The paintings, drawings, and mixed media works that make up Eddie Ruscha’s current exhibition intelligently update the psychedelic swirls, skulls, and other iconography of surf and skate culture. Unlike artists who utilize this style in contemporary art simply by shifting the context, Ruscha updates, perhaps even transforms, the ideas that inform this imagery. Drawing equally from the history of fine and street culture, he forges a style of his own where yarn extends from a painting of brightly colored eyeballs into the center of the room, and tiny penciled figures copulate on the beautifully rendered water-color image of a vintage car (High Energy Constructs, Downtown).


Eddie Ruscha, "Deadhead 25," 2008,
acrylic on canvas, 12 x 12".






Cal Lane, “Untitled (Map 3),” 2007, plasma cut steel, 78.5'' x 71.7'',
Cal Lane's work is made from welded metal. She takes apart automobiles and oil drums, cutting intricate patterns from these hard materials so that they end up looking like lace. The patterns and designs appear as negative spaces in these stunning works. The contrast between the hardness of the material and the softness of the subject makes for an striking juxtaposition. What appears as decorative patterns are also pictorial. Topics vary, and there is a sexual component, as many of the images depict couples copulating. For these scenarios to emerge requires close inspection. Entitled "Sweet Crude" the double entendre in the title references both the material and the subject of the work (Patricia Faure is now Samuel Freeman Gallery, Santa Monica).
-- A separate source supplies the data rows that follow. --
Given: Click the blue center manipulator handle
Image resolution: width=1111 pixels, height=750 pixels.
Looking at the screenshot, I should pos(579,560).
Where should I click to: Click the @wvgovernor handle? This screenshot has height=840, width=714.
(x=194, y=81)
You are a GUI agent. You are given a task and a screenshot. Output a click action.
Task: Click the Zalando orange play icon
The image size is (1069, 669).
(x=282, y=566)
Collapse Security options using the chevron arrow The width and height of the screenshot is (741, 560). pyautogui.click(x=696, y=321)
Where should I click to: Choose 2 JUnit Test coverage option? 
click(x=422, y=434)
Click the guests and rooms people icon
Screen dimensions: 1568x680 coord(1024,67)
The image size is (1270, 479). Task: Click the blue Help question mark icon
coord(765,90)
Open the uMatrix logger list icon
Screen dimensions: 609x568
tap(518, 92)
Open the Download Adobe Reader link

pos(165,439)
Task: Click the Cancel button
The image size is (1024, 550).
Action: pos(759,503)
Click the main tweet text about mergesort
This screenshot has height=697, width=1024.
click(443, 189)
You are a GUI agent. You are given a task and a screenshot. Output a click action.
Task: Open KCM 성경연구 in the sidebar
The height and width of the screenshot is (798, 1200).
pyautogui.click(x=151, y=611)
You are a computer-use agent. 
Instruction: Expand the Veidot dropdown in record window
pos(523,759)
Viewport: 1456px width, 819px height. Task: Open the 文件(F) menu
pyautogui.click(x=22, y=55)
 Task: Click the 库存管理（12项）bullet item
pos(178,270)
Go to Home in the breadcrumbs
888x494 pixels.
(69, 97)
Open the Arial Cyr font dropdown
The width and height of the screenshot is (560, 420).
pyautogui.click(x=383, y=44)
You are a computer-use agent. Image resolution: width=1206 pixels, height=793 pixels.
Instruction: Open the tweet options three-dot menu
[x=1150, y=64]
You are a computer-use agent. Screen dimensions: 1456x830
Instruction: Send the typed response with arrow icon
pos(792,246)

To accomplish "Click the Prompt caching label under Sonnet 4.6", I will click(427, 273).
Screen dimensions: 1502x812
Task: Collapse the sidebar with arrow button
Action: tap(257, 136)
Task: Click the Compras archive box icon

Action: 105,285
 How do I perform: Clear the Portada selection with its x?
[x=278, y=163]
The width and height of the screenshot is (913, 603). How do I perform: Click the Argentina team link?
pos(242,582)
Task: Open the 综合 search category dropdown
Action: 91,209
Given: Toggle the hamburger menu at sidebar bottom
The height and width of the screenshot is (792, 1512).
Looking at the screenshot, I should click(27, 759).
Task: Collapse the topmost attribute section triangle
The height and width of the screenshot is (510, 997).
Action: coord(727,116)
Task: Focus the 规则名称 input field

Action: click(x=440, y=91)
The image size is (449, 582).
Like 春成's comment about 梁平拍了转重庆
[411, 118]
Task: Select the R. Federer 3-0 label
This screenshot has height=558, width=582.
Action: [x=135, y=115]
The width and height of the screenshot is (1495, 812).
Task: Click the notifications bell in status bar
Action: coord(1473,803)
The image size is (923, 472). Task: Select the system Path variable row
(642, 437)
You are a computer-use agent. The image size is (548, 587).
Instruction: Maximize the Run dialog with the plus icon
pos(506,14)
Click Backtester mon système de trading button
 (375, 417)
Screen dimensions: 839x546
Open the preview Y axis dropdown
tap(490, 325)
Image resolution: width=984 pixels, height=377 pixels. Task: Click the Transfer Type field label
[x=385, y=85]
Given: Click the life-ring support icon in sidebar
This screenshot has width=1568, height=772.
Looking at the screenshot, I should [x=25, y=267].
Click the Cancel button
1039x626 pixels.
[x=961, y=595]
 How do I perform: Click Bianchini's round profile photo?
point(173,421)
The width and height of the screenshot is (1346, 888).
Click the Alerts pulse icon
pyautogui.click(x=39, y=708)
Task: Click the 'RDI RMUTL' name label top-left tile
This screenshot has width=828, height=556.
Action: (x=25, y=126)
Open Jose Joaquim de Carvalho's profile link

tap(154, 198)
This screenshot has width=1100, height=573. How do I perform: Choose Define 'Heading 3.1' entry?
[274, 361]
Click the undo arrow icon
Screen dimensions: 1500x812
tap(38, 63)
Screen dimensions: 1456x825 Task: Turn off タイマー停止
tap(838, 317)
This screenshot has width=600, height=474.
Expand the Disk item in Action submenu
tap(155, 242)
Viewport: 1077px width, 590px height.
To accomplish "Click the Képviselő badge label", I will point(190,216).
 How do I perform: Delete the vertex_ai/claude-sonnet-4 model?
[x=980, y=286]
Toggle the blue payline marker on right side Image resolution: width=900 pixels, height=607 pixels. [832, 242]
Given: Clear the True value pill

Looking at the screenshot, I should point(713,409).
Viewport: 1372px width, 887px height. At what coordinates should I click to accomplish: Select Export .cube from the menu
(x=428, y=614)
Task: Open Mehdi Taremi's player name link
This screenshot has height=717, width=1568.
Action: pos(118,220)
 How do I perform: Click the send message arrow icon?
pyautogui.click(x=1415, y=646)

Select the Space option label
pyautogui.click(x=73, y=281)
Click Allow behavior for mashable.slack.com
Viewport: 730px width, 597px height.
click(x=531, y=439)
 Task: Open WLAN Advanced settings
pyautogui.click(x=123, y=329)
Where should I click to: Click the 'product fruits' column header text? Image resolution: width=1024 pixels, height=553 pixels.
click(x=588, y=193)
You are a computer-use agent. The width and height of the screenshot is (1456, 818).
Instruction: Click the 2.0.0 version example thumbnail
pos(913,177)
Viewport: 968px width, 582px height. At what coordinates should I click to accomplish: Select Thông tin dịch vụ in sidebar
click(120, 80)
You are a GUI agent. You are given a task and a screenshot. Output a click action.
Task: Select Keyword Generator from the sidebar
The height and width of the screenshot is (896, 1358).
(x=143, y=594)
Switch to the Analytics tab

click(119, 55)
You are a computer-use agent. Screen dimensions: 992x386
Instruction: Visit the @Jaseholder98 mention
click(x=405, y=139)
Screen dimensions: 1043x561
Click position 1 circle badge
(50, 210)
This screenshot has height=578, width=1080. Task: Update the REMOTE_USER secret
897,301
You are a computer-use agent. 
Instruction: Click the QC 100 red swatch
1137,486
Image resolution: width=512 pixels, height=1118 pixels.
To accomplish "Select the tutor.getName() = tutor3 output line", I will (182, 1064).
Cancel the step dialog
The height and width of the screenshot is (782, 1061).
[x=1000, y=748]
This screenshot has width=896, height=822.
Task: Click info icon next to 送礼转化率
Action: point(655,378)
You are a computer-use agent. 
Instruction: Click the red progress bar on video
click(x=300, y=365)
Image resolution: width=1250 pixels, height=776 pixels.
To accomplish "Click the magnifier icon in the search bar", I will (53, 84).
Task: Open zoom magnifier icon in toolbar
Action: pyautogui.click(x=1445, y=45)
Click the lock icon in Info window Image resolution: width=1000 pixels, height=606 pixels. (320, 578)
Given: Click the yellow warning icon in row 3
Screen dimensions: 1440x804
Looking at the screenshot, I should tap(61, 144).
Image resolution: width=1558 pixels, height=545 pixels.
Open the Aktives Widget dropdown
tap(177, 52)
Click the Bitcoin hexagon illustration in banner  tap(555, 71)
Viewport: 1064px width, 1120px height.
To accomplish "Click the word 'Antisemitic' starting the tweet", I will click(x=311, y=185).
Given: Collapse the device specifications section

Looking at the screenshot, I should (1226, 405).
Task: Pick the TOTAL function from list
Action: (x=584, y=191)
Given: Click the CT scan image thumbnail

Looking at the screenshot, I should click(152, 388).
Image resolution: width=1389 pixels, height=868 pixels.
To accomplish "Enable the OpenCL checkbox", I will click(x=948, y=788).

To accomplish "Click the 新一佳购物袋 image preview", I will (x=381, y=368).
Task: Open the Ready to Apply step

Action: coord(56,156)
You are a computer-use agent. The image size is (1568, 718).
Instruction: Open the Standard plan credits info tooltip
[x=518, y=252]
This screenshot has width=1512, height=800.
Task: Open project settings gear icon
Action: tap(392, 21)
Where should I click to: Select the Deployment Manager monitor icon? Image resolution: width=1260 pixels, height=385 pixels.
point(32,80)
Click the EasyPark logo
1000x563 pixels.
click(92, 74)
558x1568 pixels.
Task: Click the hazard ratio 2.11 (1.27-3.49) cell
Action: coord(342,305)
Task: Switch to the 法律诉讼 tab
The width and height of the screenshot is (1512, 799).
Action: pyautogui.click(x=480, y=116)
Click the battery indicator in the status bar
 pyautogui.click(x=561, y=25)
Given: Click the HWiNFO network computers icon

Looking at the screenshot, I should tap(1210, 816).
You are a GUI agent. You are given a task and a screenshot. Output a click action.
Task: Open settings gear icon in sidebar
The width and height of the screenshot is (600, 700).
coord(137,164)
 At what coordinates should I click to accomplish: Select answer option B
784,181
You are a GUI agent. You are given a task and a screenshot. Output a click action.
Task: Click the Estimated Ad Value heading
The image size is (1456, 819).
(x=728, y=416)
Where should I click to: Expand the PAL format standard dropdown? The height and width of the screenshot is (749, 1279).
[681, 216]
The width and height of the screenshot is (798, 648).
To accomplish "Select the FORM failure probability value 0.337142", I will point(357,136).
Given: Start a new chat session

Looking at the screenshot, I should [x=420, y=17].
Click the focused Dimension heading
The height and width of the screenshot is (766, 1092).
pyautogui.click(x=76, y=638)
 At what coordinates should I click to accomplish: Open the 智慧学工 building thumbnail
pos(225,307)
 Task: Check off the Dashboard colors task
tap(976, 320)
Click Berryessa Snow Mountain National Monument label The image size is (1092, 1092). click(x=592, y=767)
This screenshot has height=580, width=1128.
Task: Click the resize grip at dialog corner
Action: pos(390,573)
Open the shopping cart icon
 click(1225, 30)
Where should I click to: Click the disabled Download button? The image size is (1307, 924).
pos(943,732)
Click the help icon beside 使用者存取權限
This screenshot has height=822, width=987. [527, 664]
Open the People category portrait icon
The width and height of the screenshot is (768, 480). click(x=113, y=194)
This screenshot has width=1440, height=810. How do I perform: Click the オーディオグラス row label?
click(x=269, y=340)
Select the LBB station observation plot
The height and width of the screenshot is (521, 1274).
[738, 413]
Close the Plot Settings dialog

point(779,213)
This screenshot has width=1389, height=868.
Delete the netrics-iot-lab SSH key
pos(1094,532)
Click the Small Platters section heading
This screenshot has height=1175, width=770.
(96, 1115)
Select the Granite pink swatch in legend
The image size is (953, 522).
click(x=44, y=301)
Faultlessly drawn features of friends and acquaintances animate Clair Oswalt’s puppets. Hinged at their major joints, the Culver City artist’s flat wooden cutouts wave, jump, change directions and tumble, casting shadows on supportive imagery drawn on large white sheets of paper tacked to the wall inches behind them. Only one work, “Eternal Introduction” (featuring two headless, suited male figures shaking hands), relies on motorization to impel action. The others skillfully suggest constriction and movement on their own, implicating time and space while raising issues of control and trust in ways that compel us to laugh and/or sigh (Taylor De Cordoba, Culver City).



Claire Oswalt, “For Right Now,” 2008,
graphite, paper, wood, 54 x 40”.






Kara Walker, “Darkytown Rebellion,” 2001,
cut paper and projection on wall, 14 x 37 ft.
A survey exhibition tracing the development of Kara Walker’s investigations into racism’s terrain--grounded in her studies of sources as varied and contradictory as antebellum novels, the testimony of slaves, folk tales, minstrel shows, art and film--come to life early on in dioramas peopled with cut-paper silhouettes. “Gone, An Historical Romance of a Civil War as It Occurred Between the Dusky Thighs of One Young Negress and Her Heart,” was initially unveiled at the Drawing Center in 1994. Composed of animated black cut outs affixed to a 50 foot long curved white wall, it sets the tone for this grand survey of Walker’s witty, tender but unsettling work. Drawings, collages, paintings and films accompany her large murals, augmented with a video examining the artist’s process. Shadow puppetry and light projections draw spectators into works like “Darkytown Rebellion,” where they become participants in Walker’s examination of racial and gender identity issues (Hammer Museum, West Los Angeles).